Balanced: all the flavour components, such as fruitiness, acidity and tannin, in perfect harmony. The most critical feature of a good wine. “This ’82 Petrus could perform in Cirque du Soleil.”

Full-Bodied: This is not a description of body types. When someone says a wine is full-bodied they typically are talking about wines characterized by their mouth-coating density or wines which have rich, complex flavors that linger in the mouth.

Cheerleader: Typically a wine writer [aka blogger] or just an overzealous vino-sapien who fawns over each and every wine they encounter, in an obsequious manner, lauds faux praise upon even plonkish wines [especially true of wine bloggers thirsty for ever growing supply of sample wines]

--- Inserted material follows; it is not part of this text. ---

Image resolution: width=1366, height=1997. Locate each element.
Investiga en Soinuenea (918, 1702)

Pump Over: Does not mean you may need to change your shorts soon. In the wine world it is also known as rémontage, the process of pumping red wine up from the bottom of the tank and splashing it over the top of the fermenting must.

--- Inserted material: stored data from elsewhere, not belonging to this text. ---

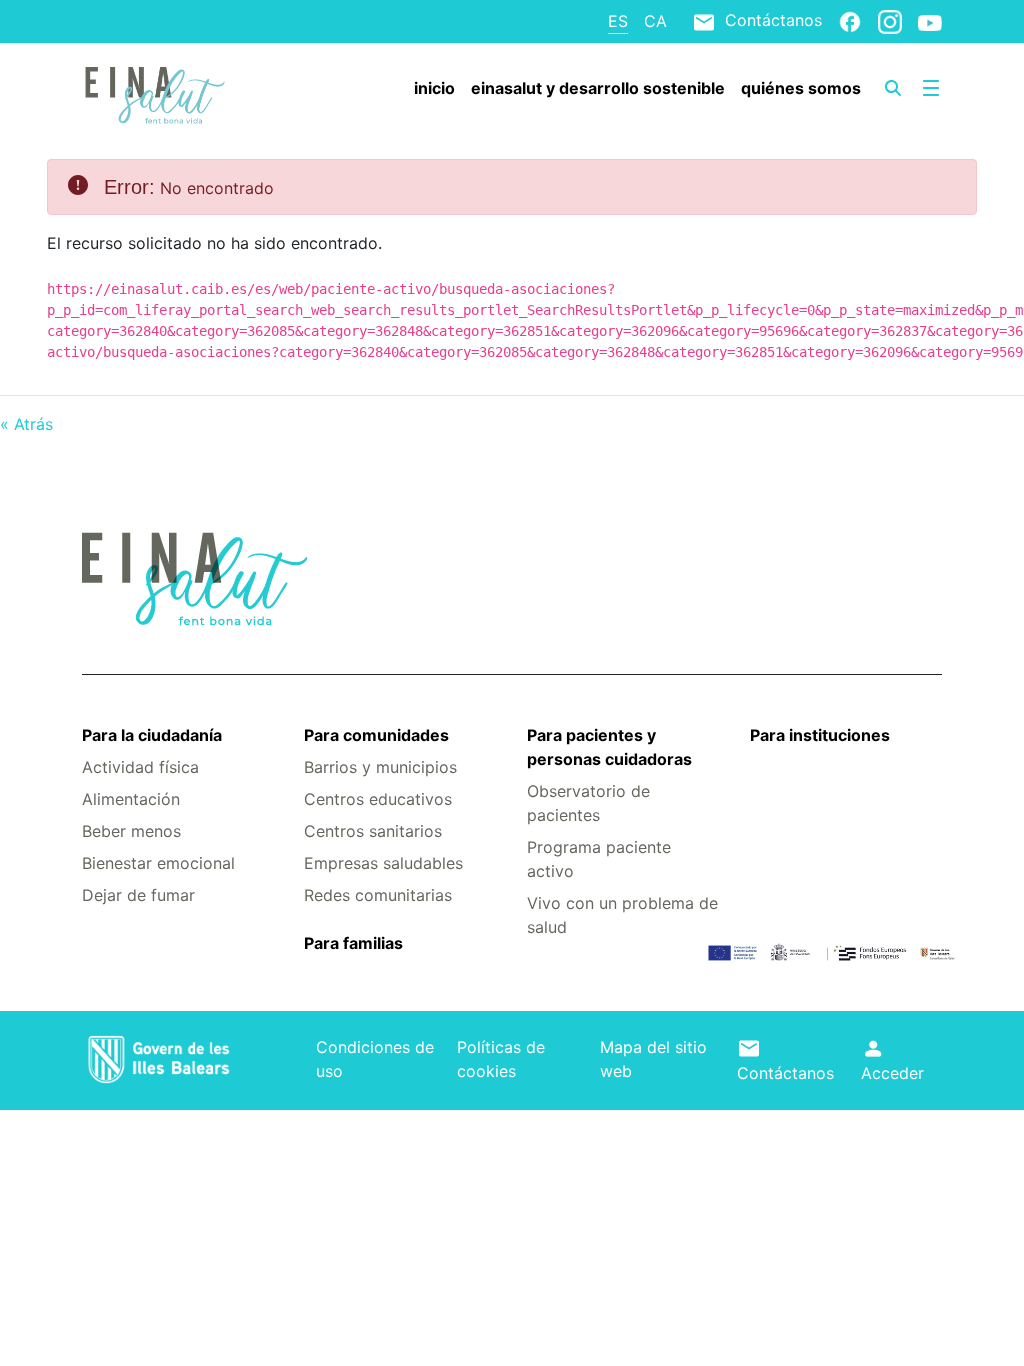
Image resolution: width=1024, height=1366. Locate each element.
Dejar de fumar (138, 895)
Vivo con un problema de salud (622, 915)
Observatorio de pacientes (588, 803)
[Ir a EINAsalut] (153, 93)
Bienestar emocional (158, 863)
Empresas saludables (383, 863)
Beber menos (131, 831)
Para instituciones (820, 735)
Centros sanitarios (373, 831)
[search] (893, 88)
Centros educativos (378, 799)
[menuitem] (434, 88)
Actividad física (140, 767)
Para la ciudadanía (152, 735)
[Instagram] (890, 21)
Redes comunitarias (378, 895)
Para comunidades (376, 735)
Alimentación (131, 799)
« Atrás (26, 424)
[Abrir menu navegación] (931, 88)
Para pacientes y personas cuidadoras (609, 747)
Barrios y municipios (380, 767)
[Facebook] (850, 21)
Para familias (353, 943)
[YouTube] (930, 22)
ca (655, 21)
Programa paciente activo (599, 859)
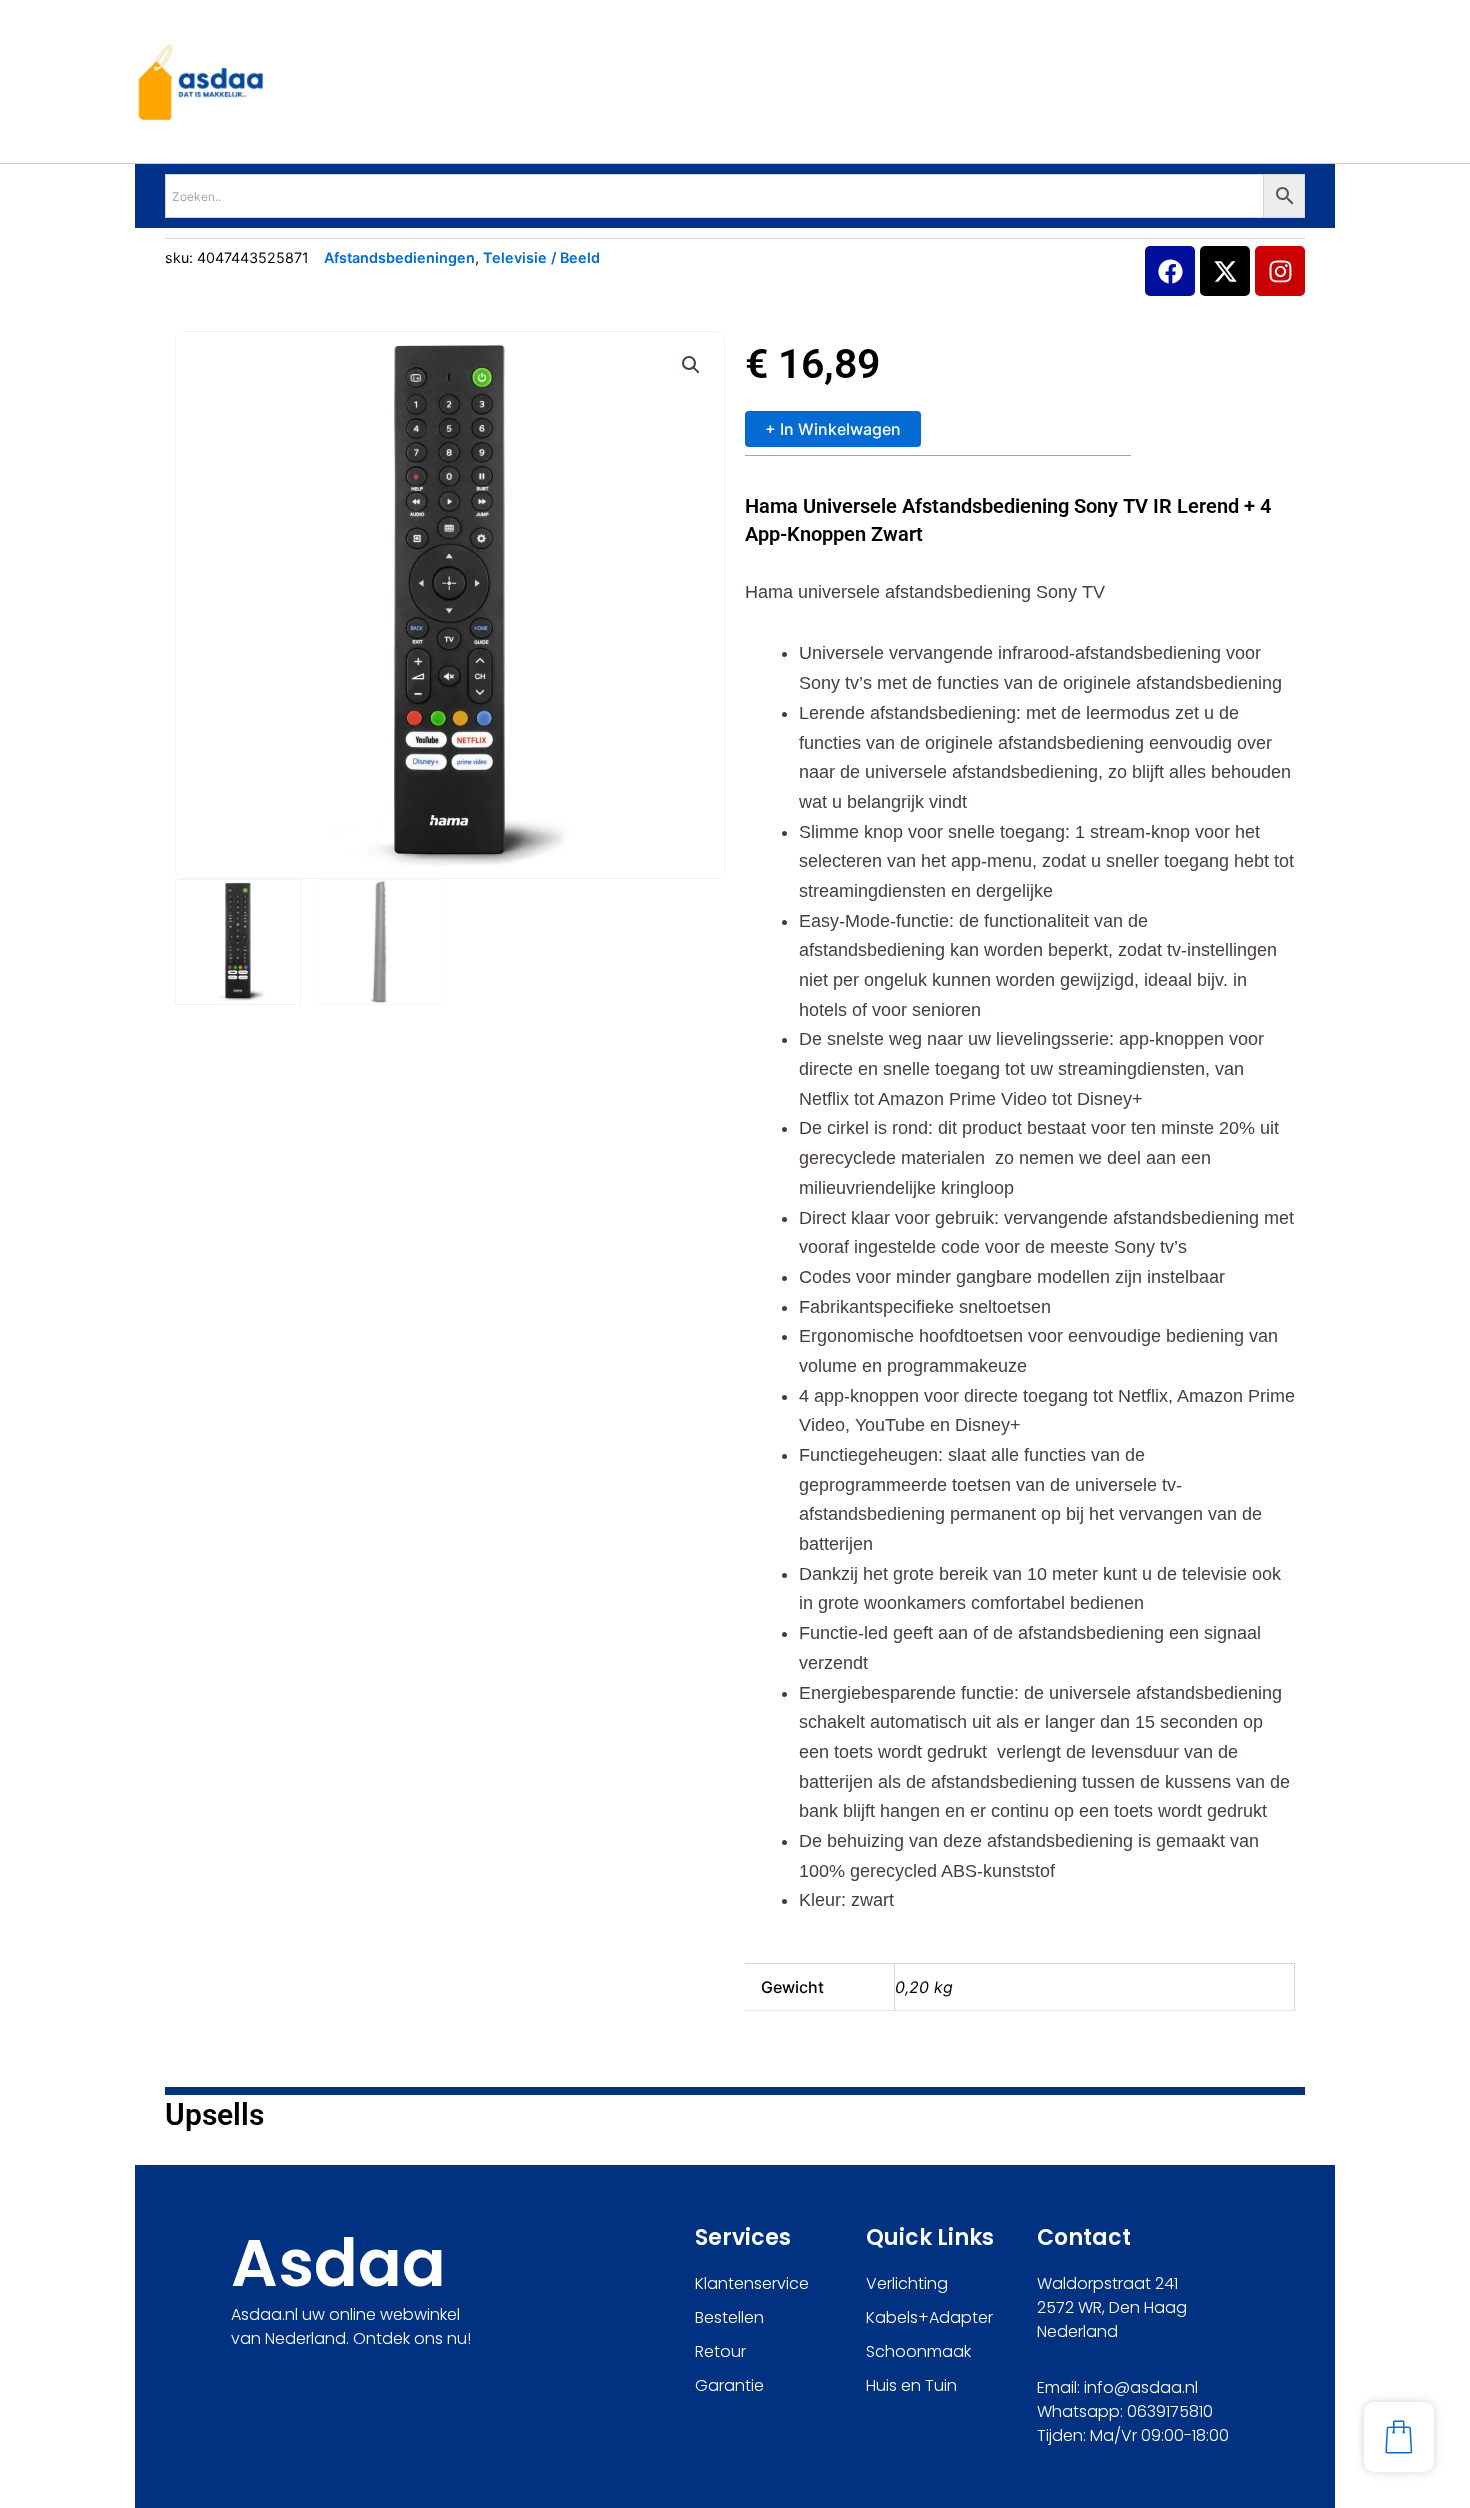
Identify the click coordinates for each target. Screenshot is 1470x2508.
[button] (691, 365)
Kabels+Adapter (929, 2317)
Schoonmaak (918, 2351)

Length: The persistence of flavour in the mouth long after the wine is gone, a hallmark of a good wine.“The finish on this Sauternes reminds me of the sustain on that Les Paul guitar from This Is Spinal Tap. It goes on forever.”

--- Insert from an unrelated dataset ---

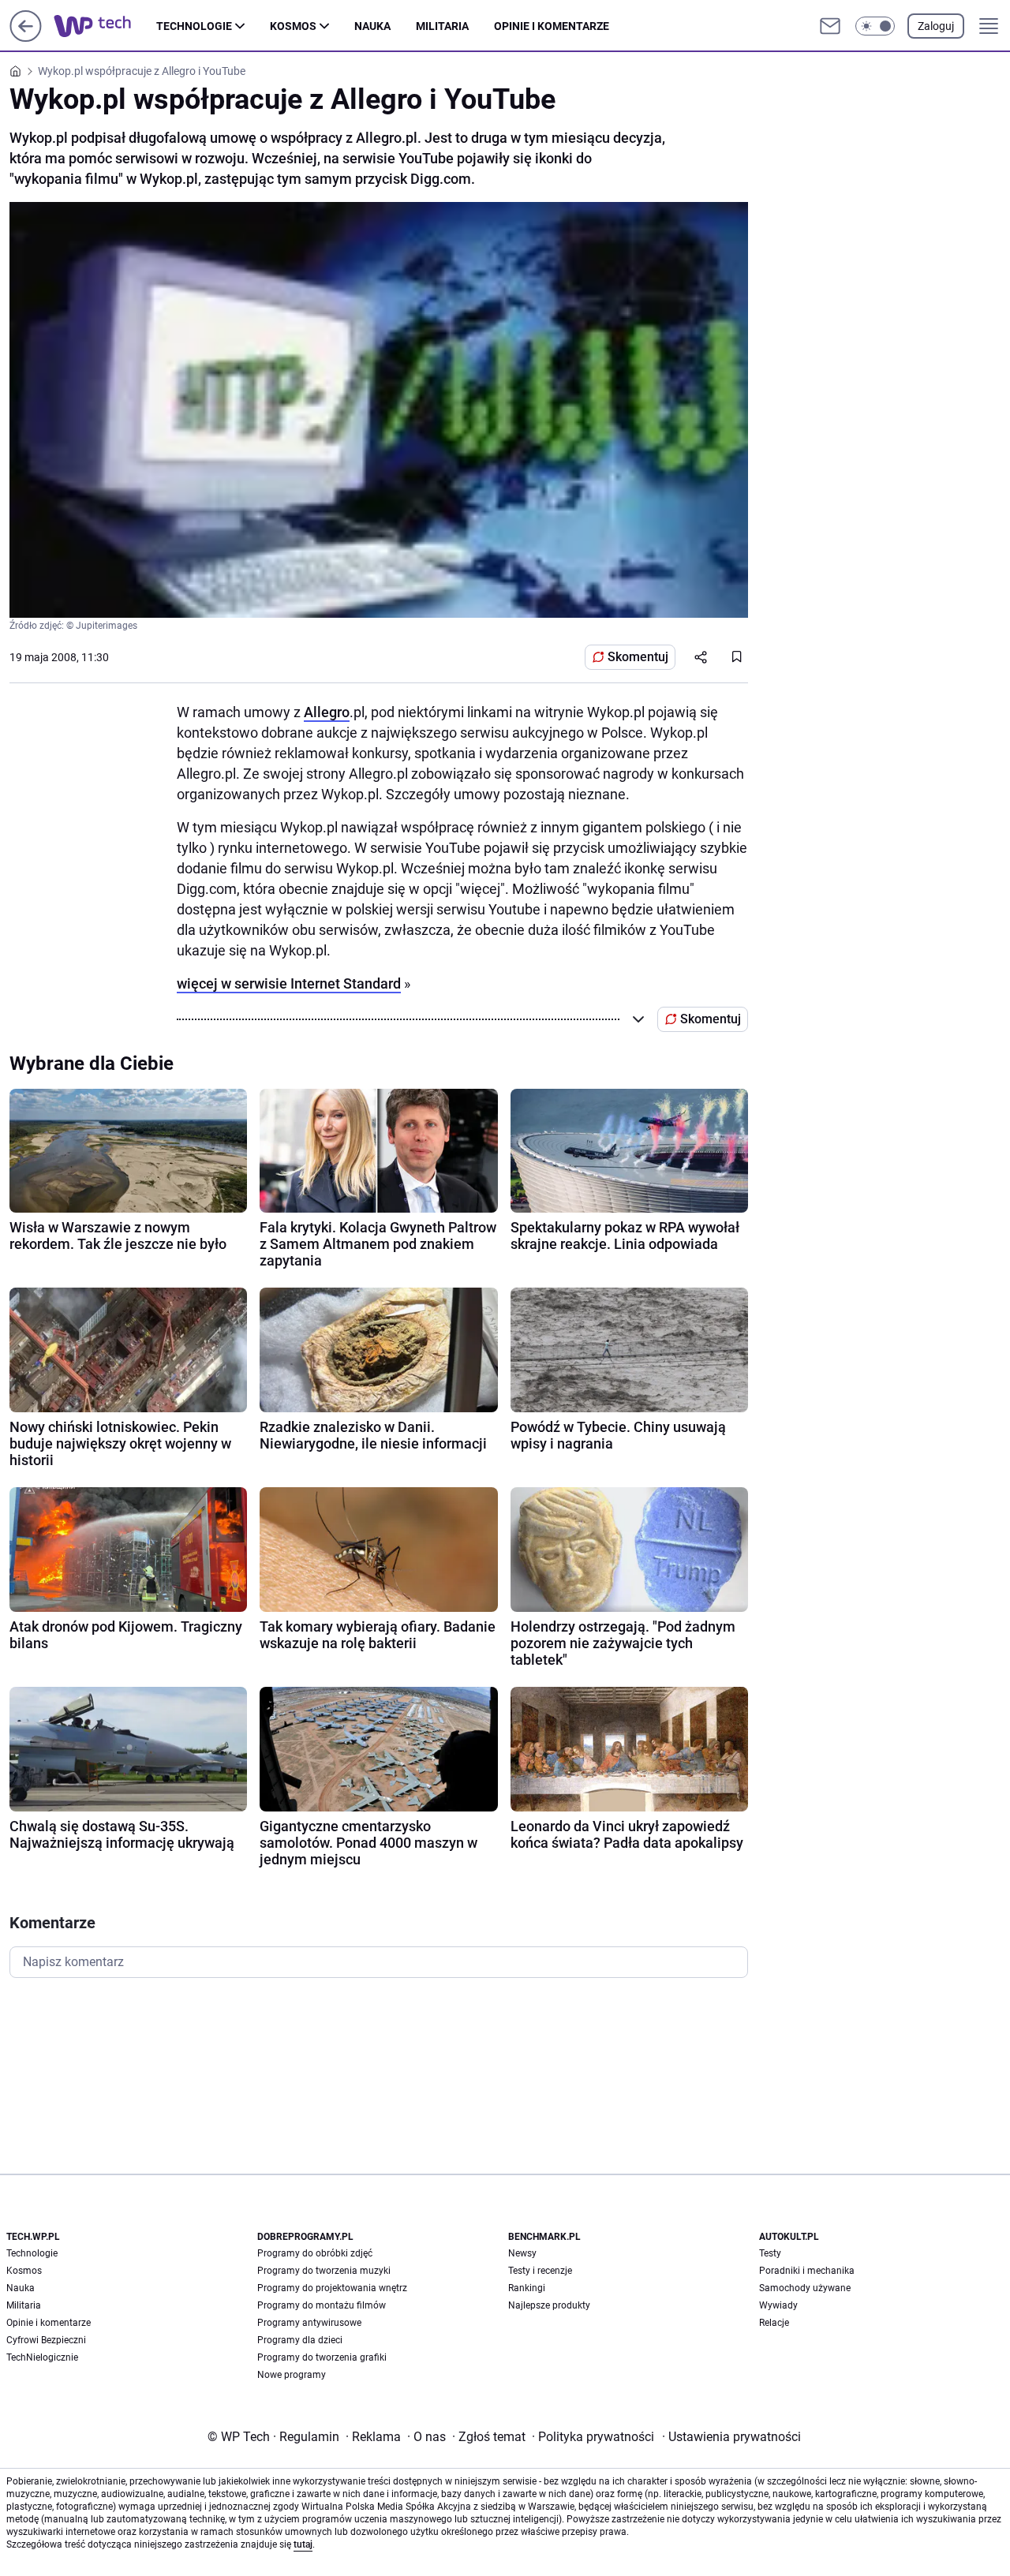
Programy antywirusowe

Varietal: textbook quality of a grape. For example, a classic pinot noir tastes of fresh berries, spice and earthy vegetation, while a good New Zealand Sauvignon Blanc tends to give off fresh grass, citrus and bell pepper aromas. “Good varietal character on this pinot. Raspberry, beetroot, cinnamon – the whole nine yards. More, please.”

Wine Diamonds: Tartrates, affectionately known by industry professionals as “wine diamonds,” are tiny, crystalline deposits that occur in wine [bottom of the glass] when potassium and tartaric acid, both naturally occurring products of grapes, bind together to form a crystal. They are completely harmless and natural. The formation of wine diamonds is seen much more often in white wines and far it's far less common in red wines.

Snobbery: Let's face it, all Winegeeks are snobs, and seek to dominate lesser, wrong-thinking men and impose their views on them. Come the Revolution, Winegeeks will rule over beer-, soda-, water- and milk-drinkers with an iron fist, doling out tiny portions of their precious fluid in exchange for adulation, worship and other appropriate responses. Contribution by Compleat Wine Geek

Balanced: It's a bit of a subjective call, but you typically know once you taste it. What wine geeks mean when the say a wine is "balanced" they mean all three component parts, such as *tannins, *fruit, *acidity and possibly sweetness, are correctly matched and in harmony, and none stands out inappropriately.

Assemblage: Is not you and a bunch of your radical friends chanting and carrying signs while hanging out in front of public buildings to criticize the government. No, no instead it is a common French term used to describe the process of making a wine by blending the component parts into one finished wine. Like many of the better wines you have come to know and love from places like Bordeaux.